One thing we can all agree on is that we have all lied at least once in our life. No matter what image we try to portray, we all have had our fair share of exaggerating stories. Us, humans lie about a multitude of things and both men and women lie in equal proportions. A study has revealed why most of us lie and how much percentage of the reason is there in it. Results are as such:
- Personal transgression: Cover up a mistake or misdeed – 22%
- Economic advantage: Gain financial benefits -16%
- Personal advantage: Bring benefits beyond money -15
- Avoidance: Escape or evade other people -14%
- Self-impression: Shape a positive image of ourselves – 8%
- Unknown: Motives are unclear, even to ourselves – 7%
- Humor: Make people laugh – 5%
- Altruistic: Help People – 5%
- Malicious: Hurt other people – 4%
- Pathological: Ignored or disregarded reality – 2%
- Social or polite: Uphold social roles or avoid rudeness -2%
If we take a look at the history of mankind we can see clear examples of unbelievable liars.

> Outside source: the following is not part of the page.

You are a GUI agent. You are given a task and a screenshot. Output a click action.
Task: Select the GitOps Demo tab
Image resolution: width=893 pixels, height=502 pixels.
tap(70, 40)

If we ponder long enough we can even suggest names from our friends list into this category. Lying, it turns out, is something that most of us are very adept at. We lie with ease, in ways big and small, to strangers, co-workers, friends, and loved ones. It is speculated that lying as a behavior arose not long after the emergence of language. The fact that people can gain benefit over others without using physical force is treated as an advantage in the competition for resources and mates, much similar to camouflage in the animal kingdom.
The most ironic thing is that our capacity for dishonesty is as fundamental to us as our need to trust others and we are terrible at detecting them as well.